A two-session training for more than 70 youths on how to fight unemployment through urban farming was held April 5 in Kampala.
The first session was at the Kampala Capital City Authority (KCCA) resource centre in Kyanja, for demonstration, and second at Gayaza Technical and Skills Development Institute, which involved questions and answers.
It was an initiative of Dembe FM in collaboration with Gayaza Technical.
The facilitators were Dr Michael Kirya, manager, agriculture and agribusiness, KCCA, and Dr Esau Galukande, the in-charge of the resource centre.
During the training, youths were taught how to utilise small spaces for farming as an investment for both domestic consumption and income generation. Topics covered included piggery, fruits and vegetables.

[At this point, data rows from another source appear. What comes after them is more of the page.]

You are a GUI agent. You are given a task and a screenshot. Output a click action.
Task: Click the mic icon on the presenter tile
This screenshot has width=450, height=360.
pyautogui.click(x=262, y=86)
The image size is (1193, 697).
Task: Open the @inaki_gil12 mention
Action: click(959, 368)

“Our main aim of setting up a resource centre is to demonstrate to the urban dwellers the possibilities of urban farming,” Dr Kirya said.
Dr Galukande added that urban farming can be sustainable and also fit in with the physical planning of the city, depending on what one does and the space available.
“People with big compounds can rear birds and animals provided one has well-constructed structures. The one with small space can use veranda boxes for vegetable production. Urban farming applies to all people living in an urban setting,” Galukande explained.
Dr Kirya said because there is little land for farming in Kampala, people should invest in horticulture through the use of green houses. For instance, grow crops like tomatoes that can yield 120kgs per week or sweet pepper that can produce 40 kgs per week.
He showed the youth the high possibility of getting more than Shs10m and Shs6m net profit per production cycle of eight months.
On piggery, Dr Emilian Ahimbisibwe, one of the trainers, said with good production techniques, that a well reared pig can weigh up to 300 kgs.
“With an environmental friendly technology, one can rear as many animals (pigs) in a small space with no pollution from noise and smell. In this case, the farmer cannot inconvenience the neighbours and they grow faster with a limited cost of labour,” he stated.
Urban farming can be done using green houses, veranda boxes, soil sacks, pots that are hanged on walls, among other forms.
However, before setting up anything, Dr Galukande further explained that one has to follow certain ordinances that allow them to practice farming of any kind.
“We advise people who wish to start up projects to contact the production offices at the division level before embarking on any venture. This helps one to get a clear picture of what he or she can do with the space available,” he added.